Task item:
In the listing below, find each line with the string "Locate" and report it.

○ ○ ○

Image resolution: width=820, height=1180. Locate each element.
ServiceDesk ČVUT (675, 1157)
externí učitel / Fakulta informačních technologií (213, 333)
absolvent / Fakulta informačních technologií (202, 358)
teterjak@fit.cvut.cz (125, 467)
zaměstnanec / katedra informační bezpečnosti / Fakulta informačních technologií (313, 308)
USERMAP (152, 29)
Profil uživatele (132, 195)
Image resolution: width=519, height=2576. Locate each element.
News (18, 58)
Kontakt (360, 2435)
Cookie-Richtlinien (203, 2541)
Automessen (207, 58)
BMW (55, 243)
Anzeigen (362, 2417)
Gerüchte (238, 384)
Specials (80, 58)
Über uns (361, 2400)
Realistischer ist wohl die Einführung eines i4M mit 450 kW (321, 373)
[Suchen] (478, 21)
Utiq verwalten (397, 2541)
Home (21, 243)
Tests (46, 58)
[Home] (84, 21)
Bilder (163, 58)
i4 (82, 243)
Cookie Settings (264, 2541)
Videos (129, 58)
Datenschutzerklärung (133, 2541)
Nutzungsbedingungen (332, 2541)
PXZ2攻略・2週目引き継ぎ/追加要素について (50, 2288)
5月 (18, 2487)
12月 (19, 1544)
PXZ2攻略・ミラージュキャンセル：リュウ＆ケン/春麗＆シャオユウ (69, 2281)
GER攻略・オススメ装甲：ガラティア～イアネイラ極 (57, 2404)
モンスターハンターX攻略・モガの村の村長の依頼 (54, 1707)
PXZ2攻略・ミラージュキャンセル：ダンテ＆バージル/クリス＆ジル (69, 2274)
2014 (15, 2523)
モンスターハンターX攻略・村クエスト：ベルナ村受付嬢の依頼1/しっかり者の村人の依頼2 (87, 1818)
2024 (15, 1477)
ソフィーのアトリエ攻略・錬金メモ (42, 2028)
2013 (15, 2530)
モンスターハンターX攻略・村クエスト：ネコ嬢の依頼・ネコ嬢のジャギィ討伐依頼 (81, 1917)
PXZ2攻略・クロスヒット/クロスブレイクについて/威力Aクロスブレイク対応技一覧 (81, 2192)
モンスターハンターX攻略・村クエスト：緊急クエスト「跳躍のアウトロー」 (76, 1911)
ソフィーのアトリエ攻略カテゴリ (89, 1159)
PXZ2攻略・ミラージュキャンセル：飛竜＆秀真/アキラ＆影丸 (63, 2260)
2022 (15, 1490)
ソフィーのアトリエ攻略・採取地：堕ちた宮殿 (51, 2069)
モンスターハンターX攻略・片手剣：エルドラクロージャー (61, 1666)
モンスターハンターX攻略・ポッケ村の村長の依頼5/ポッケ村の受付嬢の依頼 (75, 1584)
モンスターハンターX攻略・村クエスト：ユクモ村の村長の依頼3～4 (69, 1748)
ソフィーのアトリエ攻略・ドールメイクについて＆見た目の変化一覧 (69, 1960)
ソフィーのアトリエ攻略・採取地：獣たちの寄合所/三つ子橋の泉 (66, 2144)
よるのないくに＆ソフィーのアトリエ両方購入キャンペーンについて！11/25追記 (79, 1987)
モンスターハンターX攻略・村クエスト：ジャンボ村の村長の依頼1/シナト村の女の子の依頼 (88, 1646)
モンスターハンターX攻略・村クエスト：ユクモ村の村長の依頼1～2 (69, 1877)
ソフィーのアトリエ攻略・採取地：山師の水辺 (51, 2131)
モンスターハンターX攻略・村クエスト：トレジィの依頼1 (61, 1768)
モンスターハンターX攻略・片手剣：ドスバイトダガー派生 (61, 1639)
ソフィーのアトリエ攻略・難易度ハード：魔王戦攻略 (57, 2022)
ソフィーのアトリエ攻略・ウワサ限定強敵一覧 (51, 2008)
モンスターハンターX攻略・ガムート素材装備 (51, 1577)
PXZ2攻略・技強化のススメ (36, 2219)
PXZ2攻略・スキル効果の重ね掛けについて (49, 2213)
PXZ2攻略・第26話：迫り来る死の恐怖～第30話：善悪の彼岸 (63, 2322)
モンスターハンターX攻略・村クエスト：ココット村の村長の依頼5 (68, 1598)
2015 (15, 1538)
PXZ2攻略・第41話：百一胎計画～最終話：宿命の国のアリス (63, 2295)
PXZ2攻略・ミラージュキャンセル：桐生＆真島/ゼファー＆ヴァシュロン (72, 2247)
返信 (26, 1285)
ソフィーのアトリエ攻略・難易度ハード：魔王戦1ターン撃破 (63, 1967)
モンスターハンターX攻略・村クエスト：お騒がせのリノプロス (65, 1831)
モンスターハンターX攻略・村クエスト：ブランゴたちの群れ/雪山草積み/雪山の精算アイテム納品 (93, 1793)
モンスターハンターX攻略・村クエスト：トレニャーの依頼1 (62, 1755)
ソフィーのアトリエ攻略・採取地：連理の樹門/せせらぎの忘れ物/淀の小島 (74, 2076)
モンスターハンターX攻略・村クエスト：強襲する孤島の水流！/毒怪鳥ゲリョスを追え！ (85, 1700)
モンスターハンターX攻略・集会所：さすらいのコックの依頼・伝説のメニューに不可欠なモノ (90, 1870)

○ ○ ○

Your response:
Image resolution: width=820, height=1180. Locate each element.
Image resolution: width=519, height=2576. Locate each element.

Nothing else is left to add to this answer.